___ Provided information ___
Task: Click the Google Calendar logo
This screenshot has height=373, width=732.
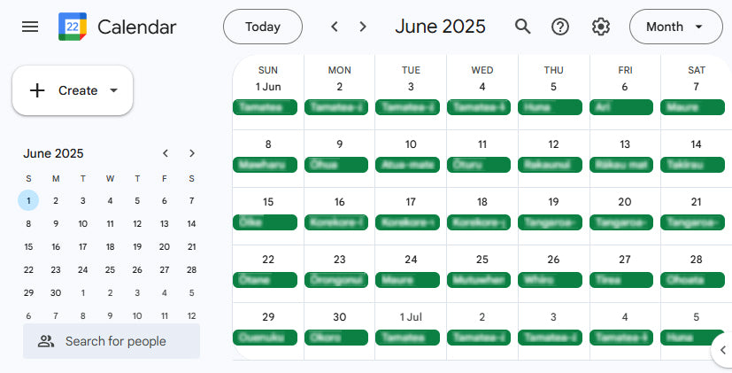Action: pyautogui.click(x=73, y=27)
___
___ Provided information ___
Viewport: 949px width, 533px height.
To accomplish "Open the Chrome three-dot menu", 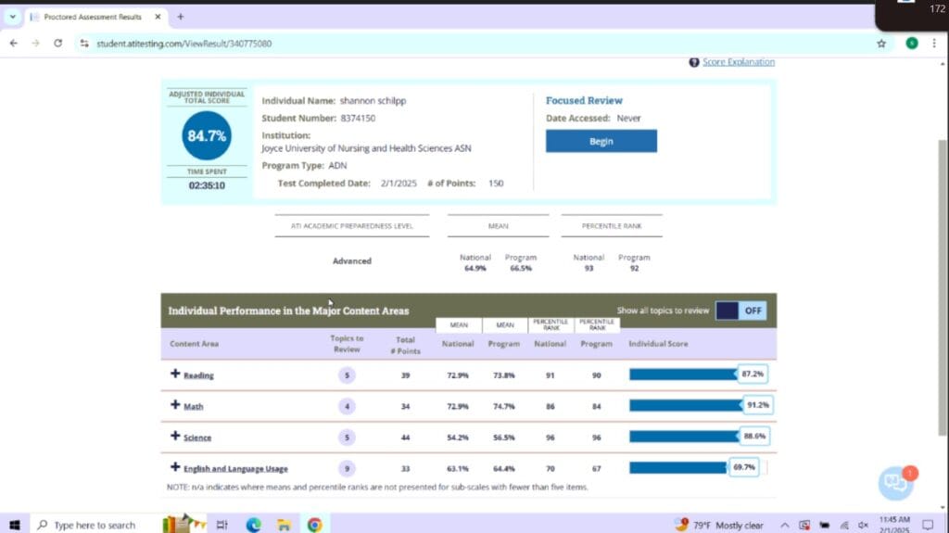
___
___ Provided information ___
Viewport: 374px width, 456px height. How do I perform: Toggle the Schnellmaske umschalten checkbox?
___
» What the task requires
Could you copy every line from the records that mentions the word "Viewport"?

» Task result
Viewport: 949px width, 533px height.
Viewport: 374px width, 456px height. How do I perform: Toggle the Schnellmaske umschalten checkbox?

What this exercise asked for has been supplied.